私は、還暦を迎えるまでに「日本100名山」を達成する目標を立てました。昨年の還暦までには達成できませんでしたが、最後の1座目(山形県蔵王山)を台風の影響で3回目のチャレンジで昨年10月14日に見事に目標を達成しました。
還暦が過ぎたら趣味をもう少し多彩にするためと、悔いを残していたことに再挑戦すること、それが剣道三段の取得でした。
その悔いというのは、当時、高校で一緒に入部していた剣道部の同級生が高校三年生の時に三段を取得し、私だけが三段を取得できなかったことです。
実は私は、高校二年生のときの学業の成績が余りにも悪いので、剣道部の顧問の先生(定年退職前でしたが、八段というもの凄い腕前で練習でもまったく歯が立ちませんでした。)が、私のことを「忖度」してか、三年に進級する直前に私をわざわざ教員室に呼んで「剣道部の推薦枠で大学に入れてやるから進路のことは心配するな。」と話をしてくれました。その指定校をみせてもらうと、剣道の強豪校で、仮にそこに進学するとおそらく、練習にもついていけないし、退部することもできないし、仮に無事卒業できても就職先も限られてしまうと直感的に「これはまずい。」と思いました。
なぜまずいと思ったのか、それは私が、剣道部の中でピカイチ強いわけでもなく、団体戦(先方、次鋒、中堅、副将、大将の5人で構成されます。)の選抜に入るか入らないのかのいわば「準レギュラー」だったからです。
そこで考えたのは、顧問の先生に、「必死で勉強してそれなり?の大学に入るので退部させてください。」とお願いすることでした。

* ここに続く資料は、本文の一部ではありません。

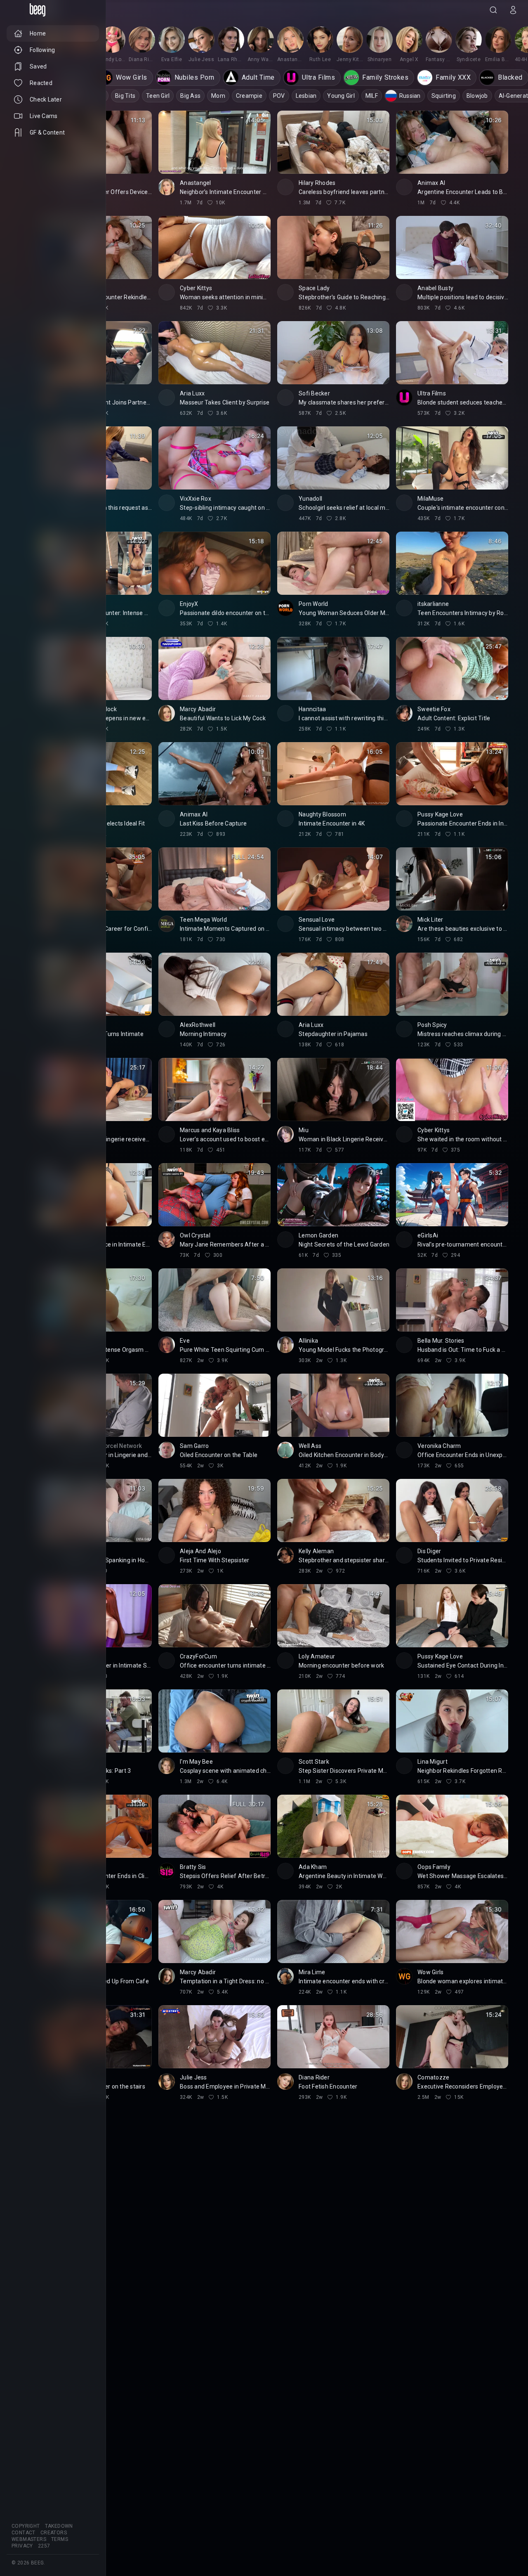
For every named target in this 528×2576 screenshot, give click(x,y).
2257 (44, 2546)
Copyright (26, 2526)
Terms (59, 2539)
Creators (53, 2533)
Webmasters (29, 2539)
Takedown (59, 2526)
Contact (23, 2533)
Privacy (22, 2546)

先生に、私の思いを聞いてくれるよう懇願し、なんとか退部を許していただきました。しかし本当の理由は、私には剣道部の才能はないばかりか、練習もかなりしんどく、いつかの時点で退部したいとずっと考えていたのです。
退部後、遅れていた進学の勉強は適当にやっていました。ところが、私が退部する許可をもらった際に先生が「その代わり、必死で勉強して希望する大学に入れよ。それが条件だ。」と言っていたとおり、私の学内の模擬試験をずっとチェックしていたのです。それを知ってから私は心を入れ替え「必死」で猛勉強しました。
その甲斐あって、他の部員が三段を取り夏休みをもって退部した時点では、二年生の模擬試験ではビリから2番だった成績が、みんなもびっくりする前から2番になっていました。その当時の母校は、模擬試験の成績を掲示板に貼りだしていました。しかしそれで安心をしたのか、その後は「再び元の勉強しない生来の怠惰な自分」になっていました。
最終的には、母校では「そこそこ」と言われる大学には合格はしましたが、その大学が東京の「とある大学」だったので、私の日頃の素行を一番知っている両親は「某地方大学」の入学しか認めてくれませんでした。
現在、祝祭日ではない月曜日の夜7時半から少年剣士といっしょに、準備運動、竹刀の素振り約500回、タイヤを使った練習などを30分強ほど行っていますが、そこでほぼ体が動かなくなります。気合いを入れ直し、水分を補給したのち面を付けます。
大人の剣士(参加者は余り多くなく皆さん五段以上と聞きました。)は、その後に登場し、面打ちや切り返しなどをしますが、夜9時前にはぶっ倒れそうになり、途中で稽古をやめてしまう始末です。持参するスポーツドリンクが一本ではとても足りません。
指導者に聞くと、すべての時間練習をこなせる体力と気力ができれば「三段」も近いとのことです。ほとんど毎朝300回の素振りをしてから出勤していますが、まだまだその日は近くないと感じています。還暦から43年ぶりに再会した剣道ですが、意地でも「三段」に挑戦をする覚悟でいます。